Tarım ve Orman Bakanlığı'nın verilerine göre, tahıllarda yüzde 5,3, sebzelerde yüzde 1,7, meyve ve içecek bitkilerinde ise yüzde 24,4 gibi rekor bir azalma öngörülüyor. Bu karamsar tablo, sofralara yansıyacak zamların ve gıda enflasyonundaki tırmanışın habercisi mi? Hangi ürünler en çok etkilenecek, çiftçiyi ve tüketiciyi neler bekliyor? İşte endişe verici rakamlar ve uzmanların değerlendirmeleri.

Türkiye İstatistik Kurumu (TÜİK) tarafından kamuoyuyla paylaşılan ve Tarım ve Orman Bakanlığı tarafından titizlikle hazırlanan 2025 yılı bitkisel üretim ilk tahminleri, ülke tarımının zorlu bir döneme girdiğini ve gıda enflasyonu endişelerini daha da derinleştirecek bir tabloyu gözler önüne seriyor. Uzun süredir dile getirilen plansızlık, yetersiz destekleme politikaları ve girdi maliyetlerindeki artış gibi kronik sorunlara bir de son dönemde yaşanan zirai don felaketleri eklenince, 2025 yılında bitkisel üretimde ciddi bir daralma yaşanması kaçınılmaz görünüyor. Bakanlık verileri, tarla ürünlerinden meyveye, sebzeden endüstri bitkilerine kadar geniş bir yelpazede üretim kayıplarının yaşanacağına işaret ediyor.

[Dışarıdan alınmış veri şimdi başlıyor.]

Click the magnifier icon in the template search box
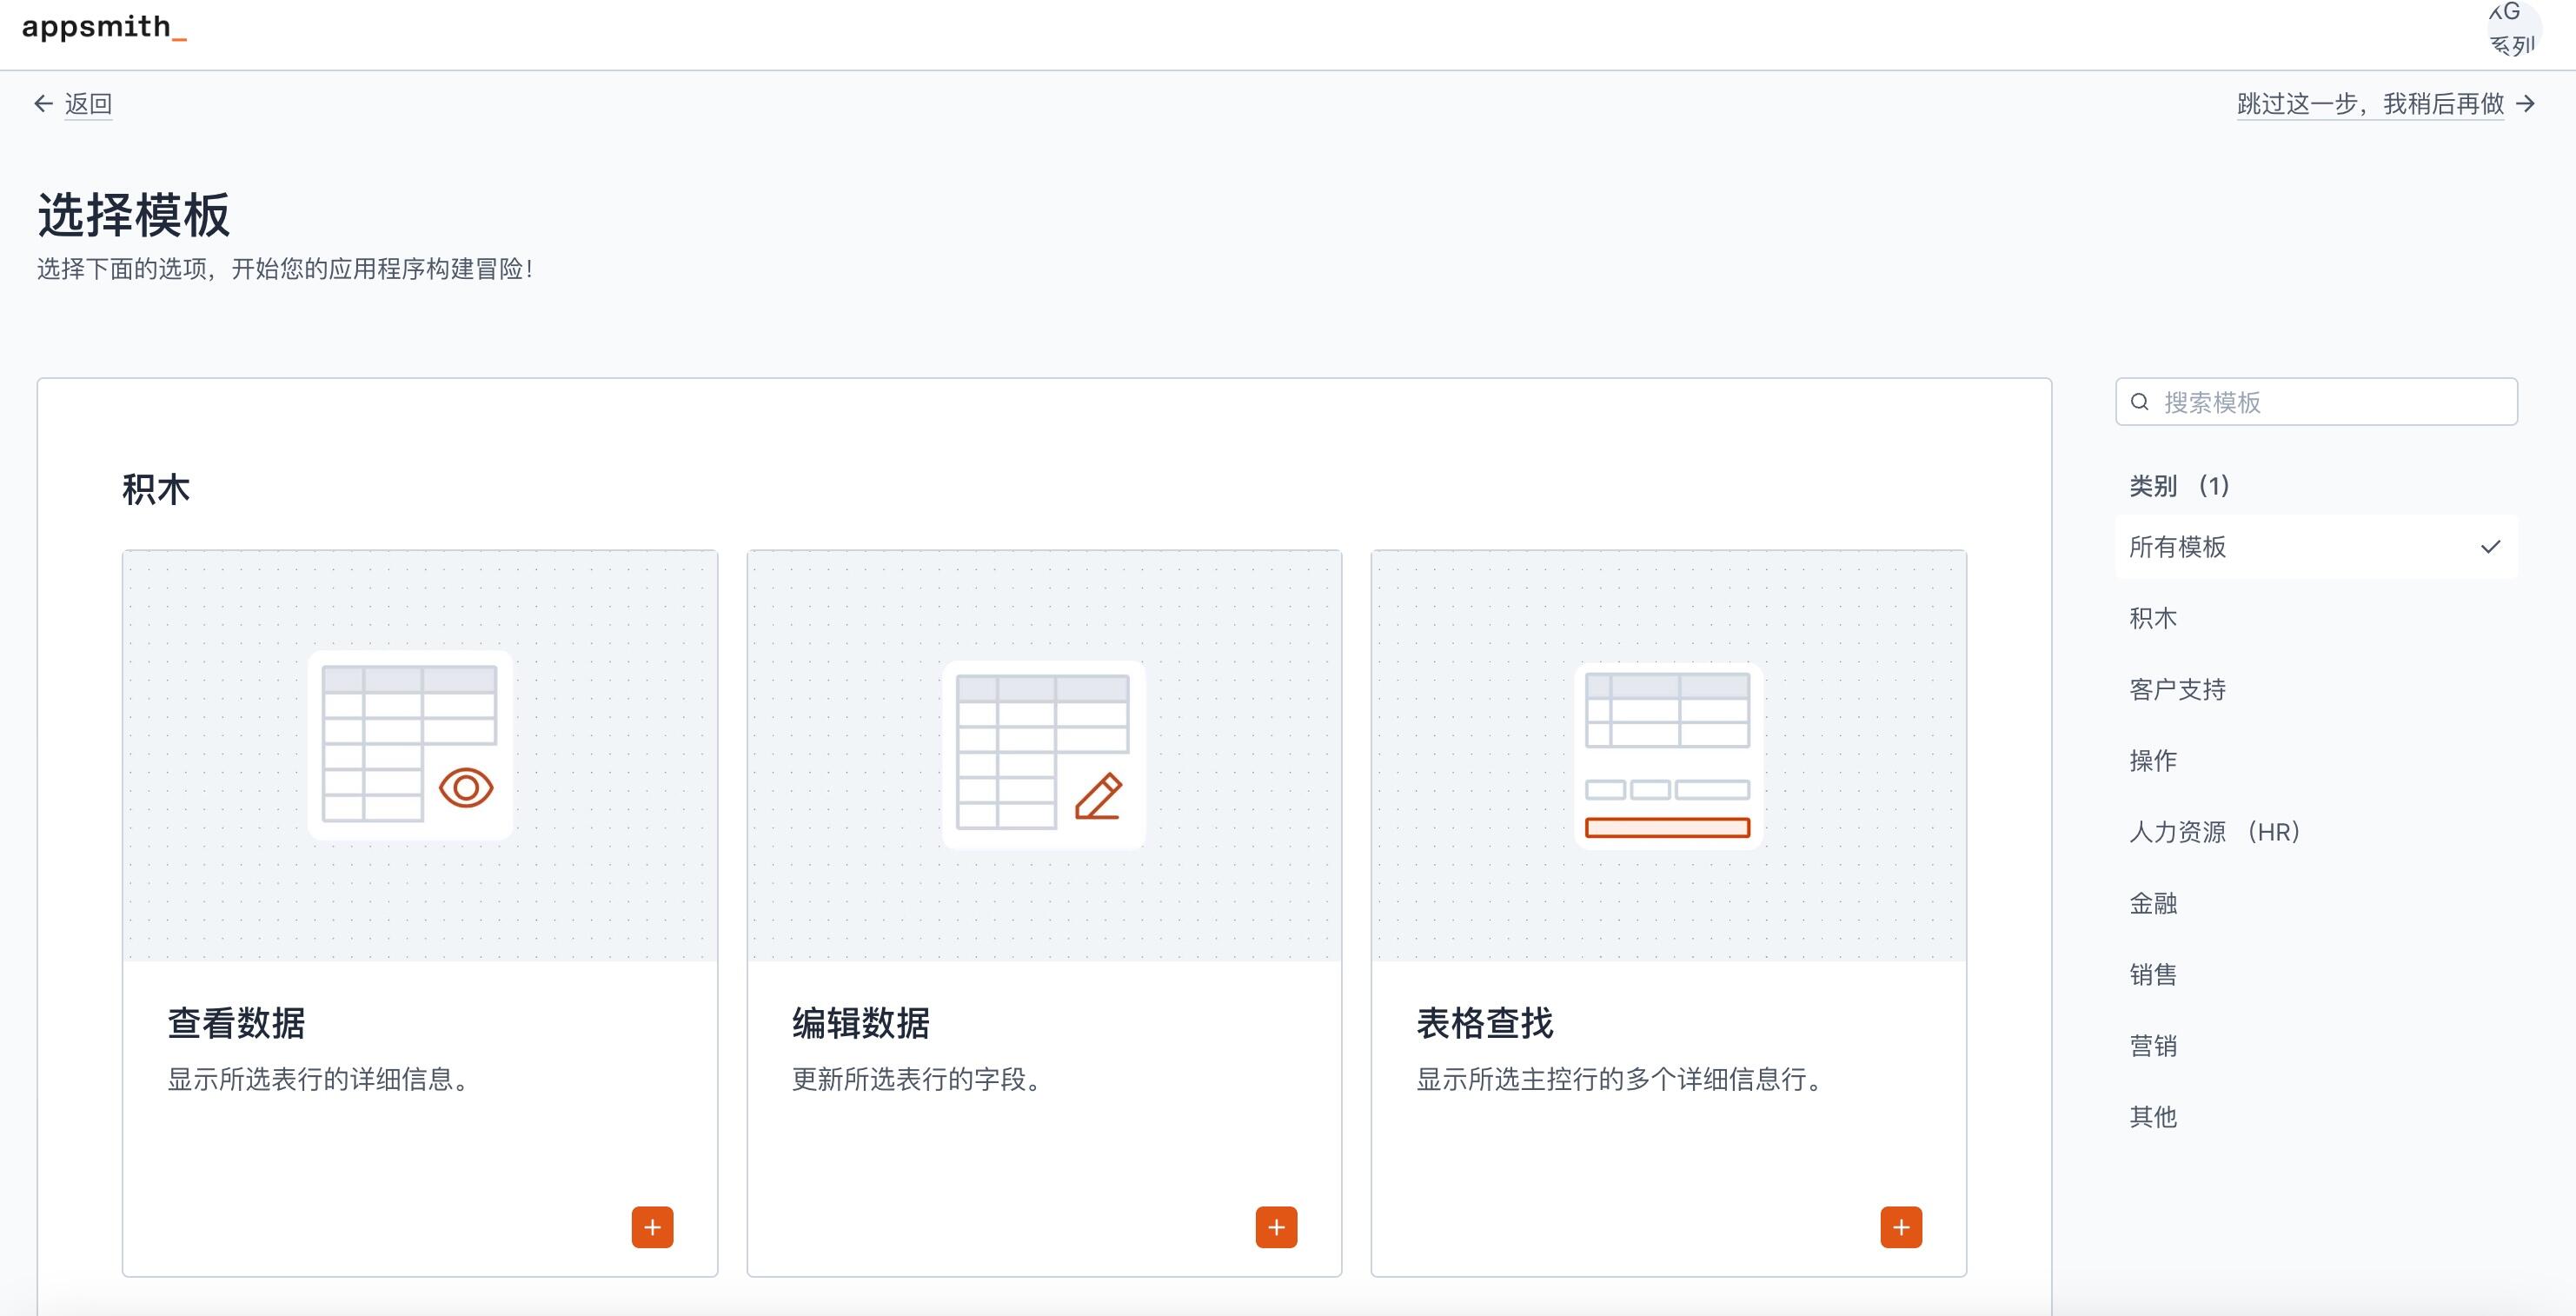 click(2138, 402)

Üretim miktarlarında genel düşüş: Tahıl, sebze ve meyvede beklentiler ne yönde?

Bakanlık tarafından yapılan açıklamada, 2025 yılı ilk tahminlerine göre bitkisel üretim miktarlarının bir önceki yıla kıyasla önemli ölçüde azalacağı öngörülüyor. Bu düşüşün kategorilere göre dağılımı ise şu şekilde:

  • Tarla ürünleri olarak sınıflandırılan tahıllar ve diğer bitkisel ürünlerde (yem bitkileri hariç) beklenen azalma oranı yüzde 5,3.

  • Sofraların vazgeçilmezi olan sebzelerde öngörülen düşüş yüzde 1,7.

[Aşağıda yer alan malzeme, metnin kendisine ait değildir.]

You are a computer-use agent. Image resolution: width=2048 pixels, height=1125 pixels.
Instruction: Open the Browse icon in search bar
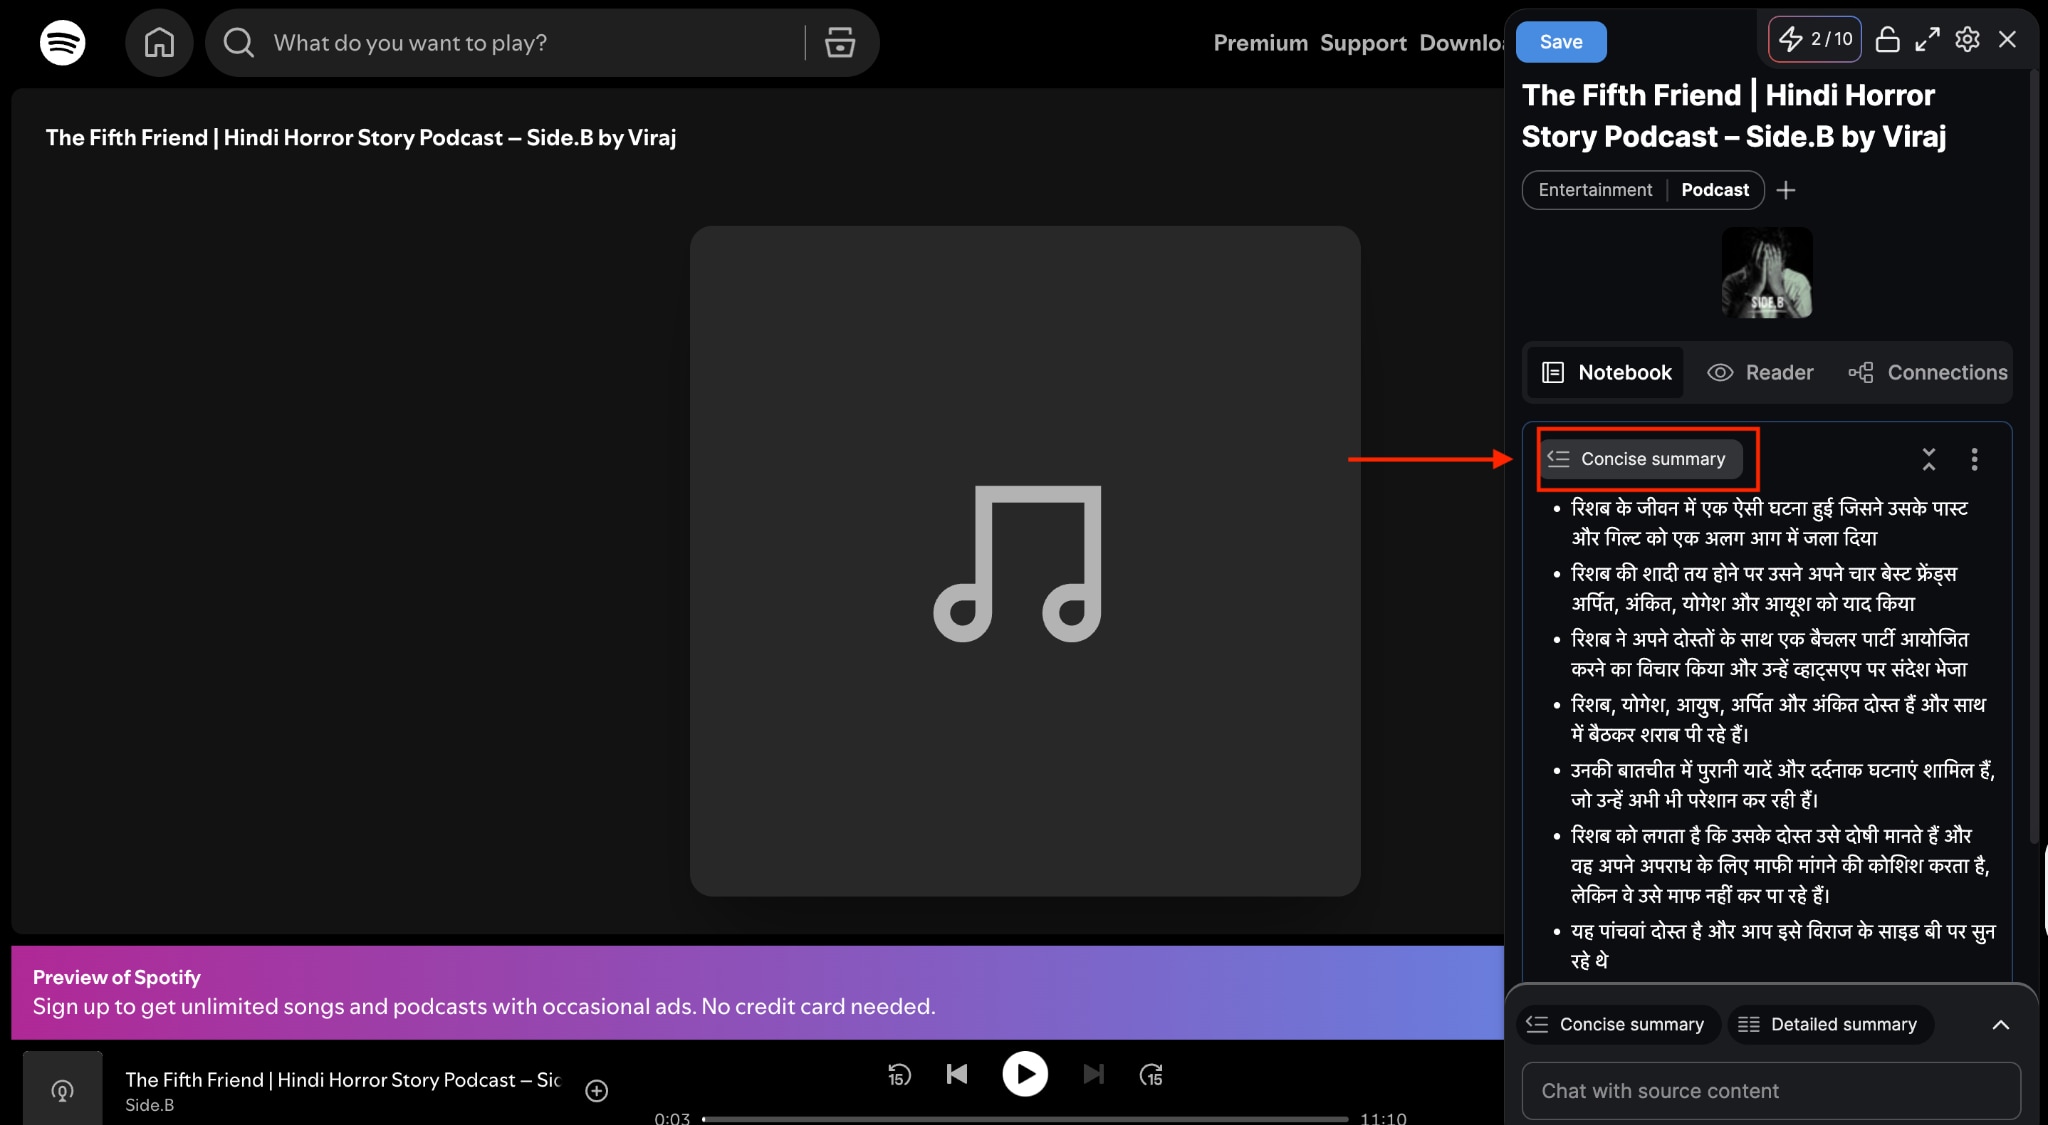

  • En sert daralmanın yaşanması beklenen kategori ise yüzde 24,4'lük bir azalma tahminiyle meyveler, içecek ve baharat bitkileri oldu.

Bu oranlar doğrultusunda, 2025 yılında yaklaşık üretim miktarlarının tahıllar ve diğer bitkisel ürünlerde 71,4 milyon ton, sebzelerde 33 milyon ton, meyveler, içecek ve baharat bitkilerinde ise 21,4 milyon ton olarak gerçekleşeceği tahmin ediliyor. Bu rakamlar, hem iç tüketimde sıkıntılar yaşanabileceğine hem de ihracat potansiyelinin olumsuz etkilenebileceğine işaret ediyor.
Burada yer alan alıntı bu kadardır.